** What to produce **
If a line in the data holds "blue", copy that line out in full.

[Records from a data source]
________________

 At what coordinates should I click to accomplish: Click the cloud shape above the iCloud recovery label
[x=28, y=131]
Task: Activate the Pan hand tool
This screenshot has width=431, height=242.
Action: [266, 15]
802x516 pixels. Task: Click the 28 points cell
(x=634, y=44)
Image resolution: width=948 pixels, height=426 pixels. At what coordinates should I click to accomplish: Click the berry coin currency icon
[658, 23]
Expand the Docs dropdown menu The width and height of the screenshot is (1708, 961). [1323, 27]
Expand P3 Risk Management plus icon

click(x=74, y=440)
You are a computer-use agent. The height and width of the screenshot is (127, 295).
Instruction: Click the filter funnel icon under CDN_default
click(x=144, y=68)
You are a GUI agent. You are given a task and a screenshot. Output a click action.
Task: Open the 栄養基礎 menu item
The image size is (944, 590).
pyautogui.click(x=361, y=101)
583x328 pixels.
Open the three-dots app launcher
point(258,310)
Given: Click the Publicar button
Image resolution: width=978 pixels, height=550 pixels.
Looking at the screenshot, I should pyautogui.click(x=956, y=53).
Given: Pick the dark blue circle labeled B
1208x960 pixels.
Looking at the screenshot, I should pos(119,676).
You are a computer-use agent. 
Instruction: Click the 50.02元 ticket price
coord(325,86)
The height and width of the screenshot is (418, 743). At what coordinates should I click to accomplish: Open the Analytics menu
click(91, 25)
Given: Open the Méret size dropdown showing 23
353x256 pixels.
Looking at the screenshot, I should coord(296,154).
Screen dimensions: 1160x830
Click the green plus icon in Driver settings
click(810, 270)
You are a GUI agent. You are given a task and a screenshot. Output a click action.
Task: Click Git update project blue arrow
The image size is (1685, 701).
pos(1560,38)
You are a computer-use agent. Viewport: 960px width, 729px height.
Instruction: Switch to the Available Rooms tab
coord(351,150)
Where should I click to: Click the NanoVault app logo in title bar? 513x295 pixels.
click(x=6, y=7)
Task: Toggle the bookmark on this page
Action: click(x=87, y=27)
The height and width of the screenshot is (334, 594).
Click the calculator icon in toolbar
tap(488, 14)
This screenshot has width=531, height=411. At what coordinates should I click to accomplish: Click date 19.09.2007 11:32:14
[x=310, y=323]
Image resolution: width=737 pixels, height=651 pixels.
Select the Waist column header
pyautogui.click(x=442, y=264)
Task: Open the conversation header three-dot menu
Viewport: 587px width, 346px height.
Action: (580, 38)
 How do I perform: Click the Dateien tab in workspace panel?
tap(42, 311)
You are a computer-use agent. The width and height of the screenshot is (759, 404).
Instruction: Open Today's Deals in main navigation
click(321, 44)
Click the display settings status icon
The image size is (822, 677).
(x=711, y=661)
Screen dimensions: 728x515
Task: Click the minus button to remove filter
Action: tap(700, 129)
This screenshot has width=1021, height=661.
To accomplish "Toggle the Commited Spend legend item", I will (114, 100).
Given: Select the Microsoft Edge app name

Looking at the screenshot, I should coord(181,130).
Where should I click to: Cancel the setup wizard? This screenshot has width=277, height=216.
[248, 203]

________________

** Written solution **
Given: Pick the dark blue circle labeled B
Task: Click Git update project blue arrow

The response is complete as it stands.